Somos invariavelmente levados a caracterizações cinematográficas. Basta um olhar de relance sobre a capa, still promocional de um filme ainda por estrear, em que cinco actores (para já) desconhecidos interpretam um guião escrito sob o olhar materno do psicadelismo - a mulher de Deus, numa óptica hippie/stoner/pagã. Mas isso é embrenharmo-nos demasiado em questões que fogem à música. Não consta que os Starring queiram trocar a sua viva Brooklyn pelo plástico acre da letárgica Hollywood. Contudo, qualquer um dos temas que compõem Wife Of God ruge mais alto que o famoso leão da MGM.
Misturar o lado mais enérgico do punk com arranjos prog não é novidade nenhuma, mesmo que ainda haja quem os considere inimigos figadais. É nestes termos que os Starring não mostram pejo em arrancar um riff aos Spacemen 3 para explodirem de seguida em delírio astral, fantasia construída à base de órgão farfisa e distorção suja; "The Wife Of God", tema-título, sai das colunas para encher todo um quarto de adrenalina, janelas escancaradas em direcção ao infinito. E de súbito, os Starring deixam de ser uma banda para serem um culto. I'm the wife of God. Oração que se arrasta "She's Extended" adentro. Amén.

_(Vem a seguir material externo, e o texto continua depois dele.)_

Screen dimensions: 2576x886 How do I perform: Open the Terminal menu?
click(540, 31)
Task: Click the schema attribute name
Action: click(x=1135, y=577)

"Sonnenbrille" eleva ainda mais a fasquia no que toca aos efeitos especiais - um pouco à imagem de Avatar, mas sem o enredo cliché. É puro magma, e puro Magma; Matt Marlin, baterista, frenesim atrás de frenesim, entre mudanças de compasso e jamming, encarna em si o poderio da banda francesa. "July" epitomiza o romance punk/prog que permeia o disco, ou não fossem aqueles três acordes os melhores acordes de amor de sempre. Sol, Fá#, Mi. No meio da trip, há sempre um Iggy que nos leva em direcção à luz.
Seria inteiramente merecido, mas não percamos mais tempo a adjectivar cada uma das dez canções. Fiquemo-nos antes pelo êxtase cósmico de "see", pela dança stoner de "get over here, Disco!" e pelo final corrosivo de "Body Double", o regresso ao ego depois da morte, reinício da viagem e do sentimento de querermos desaparecer e deixar que alguém tome o nosso lugar; won't you be my body double? Neste sentido, deixem que os Starring se escondam. Caso contrário, toda a autorização para espalhar aos quatro ventos: está aqui uma das surpresas do ano.